News Teknologi

DJI tolak penunjukan perusahaan militer Tiongkok

×

DJI tolak penunjukan perusahaan militer Tiongkok

Sebarkan artikel ini



DJI, produsen drone terbesar di dunia, baru-baru ini mengajukan gugatan terhadap Departemen Pertahanan Amerika Serikat (DoD).

DJI, produsen drone terbesar di dunia, baru-baru ini mengajukan gugatan terhadap Departemen Pertahanan Amerika Serikat (DoD) karena penempatannya dalam daftar perusahaan militer Tiongkok oleh Pentagon. Dalam gugatan tersebut, DJI menyebutkan bahwa mereka tidak dimiliki atau dikendalikan oleh militer Tiongkok dan hanya menjual drone konsumen dan komersial, bukan militer.

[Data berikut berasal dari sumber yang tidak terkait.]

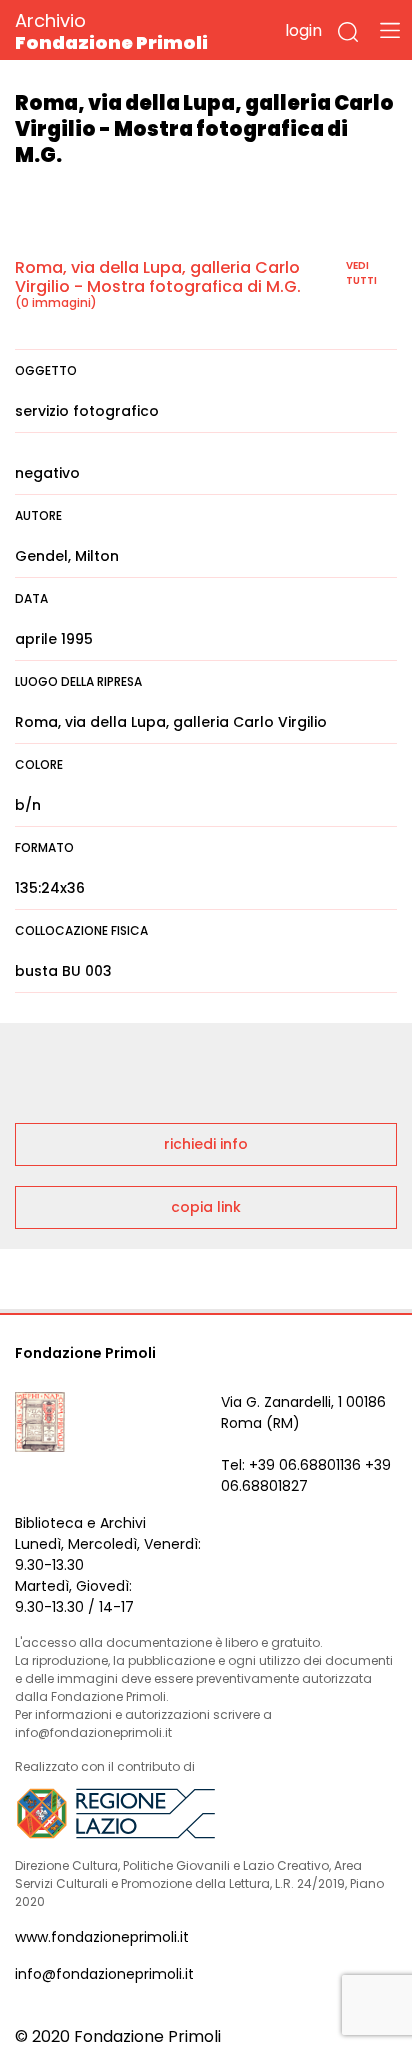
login (303, 30)
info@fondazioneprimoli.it (104, 1974)
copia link (206, 1207)
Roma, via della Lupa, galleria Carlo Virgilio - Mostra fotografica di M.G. (158, 277)
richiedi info (206, 1144)
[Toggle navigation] (390, 30)
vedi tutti (361, 273)
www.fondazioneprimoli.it (102, 1937)
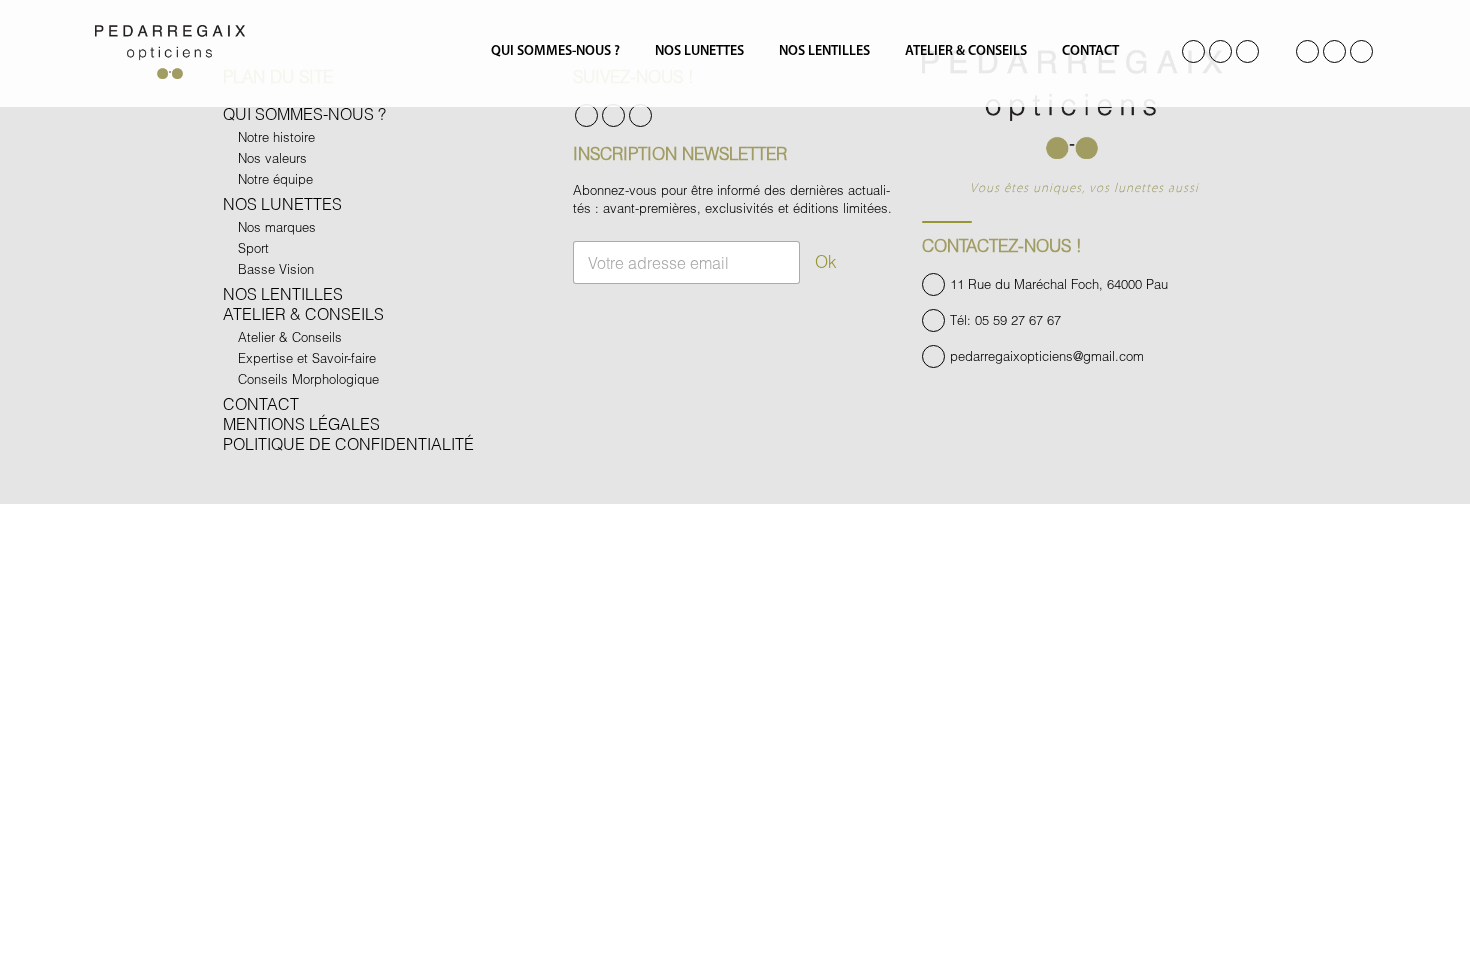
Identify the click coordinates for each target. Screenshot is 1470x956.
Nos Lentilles (824, 51)
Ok (826, 261)
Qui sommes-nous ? (555, 51)
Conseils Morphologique (308, 379)
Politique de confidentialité (348, 443)
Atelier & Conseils (966, 51)
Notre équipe (275, 179)
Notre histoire (276, 137)
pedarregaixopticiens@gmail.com (1047, 356)
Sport (253, 248)
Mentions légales (301, 423)
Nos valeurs (272, 158)
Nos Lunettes (699, 51)
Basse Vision (276, 269)
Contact (1090, 51)
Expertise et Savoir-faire (307, 358)
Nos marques (277, 227)
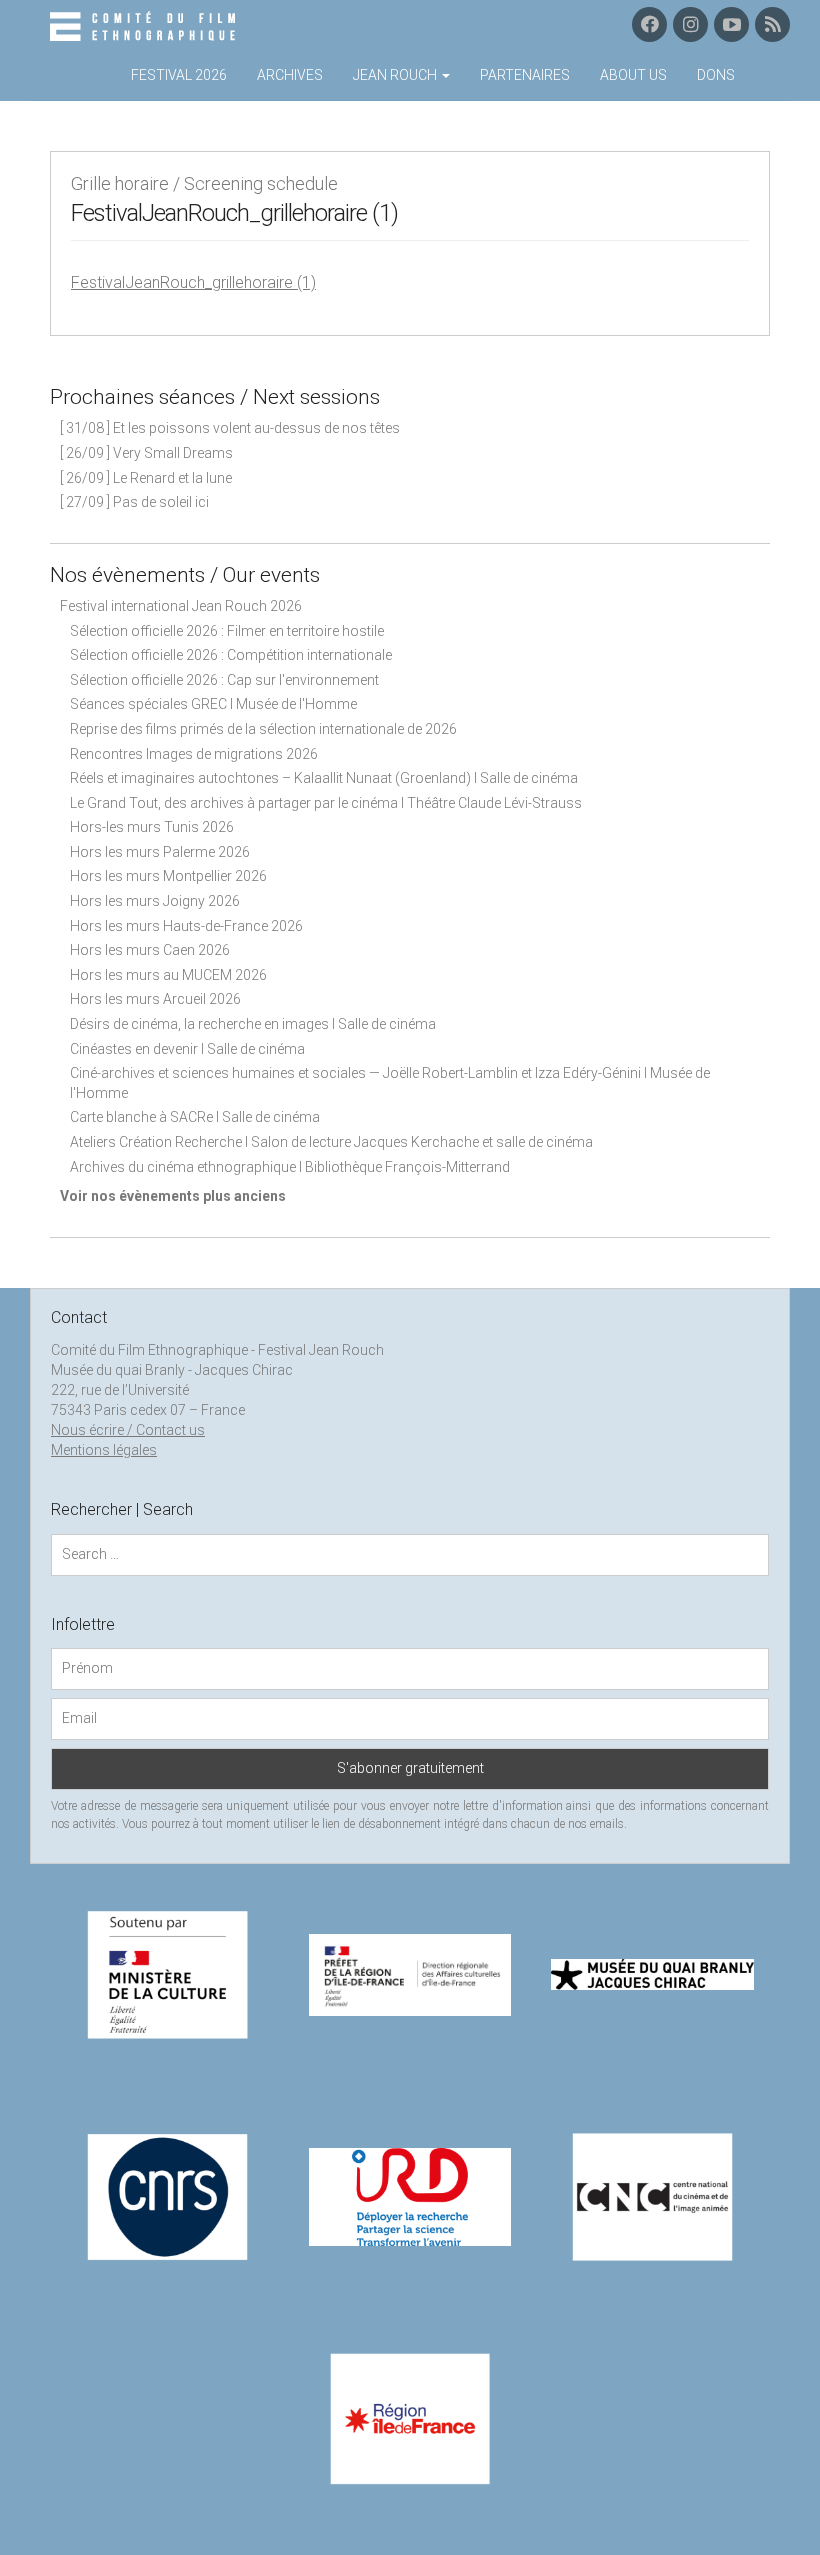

DJI mengklaim bahwa penempatan mereka dalam daftar ini telah menyebabkan kerugian finansial dan reputasi yang signifikan, termasuk hilangnya bisnis dari pelanggan di Amerika Serikat dan internasional.

Dilansir dari Engadget (12/10), perusahaan asal Tiongkok itu mengklaim telah berusaha berkomunikasi dengan DoD selama lebih dari 16 bulan dan mengajukan petisi untuk menghapus penempatannya dari daftar tersebut pada 27 Juli 2023, namun DoD tidak memberikan tanggapan yang memadai.

DJI mengajukan gugatan ini dengan harapan agar pengadilan membatalkan tindakan DoD dan menghapus mereka dari daftar perusahaan militer Tiongkok, mengklaim bahwa tindakan DoD melanggar hukum dan hak prosedural mereka. Gugatan ini merupakan langkah penting dalam upaya DJI untuk melindungi bisnis dan reputasinya dari dampak negatif dari penempatan tersebut.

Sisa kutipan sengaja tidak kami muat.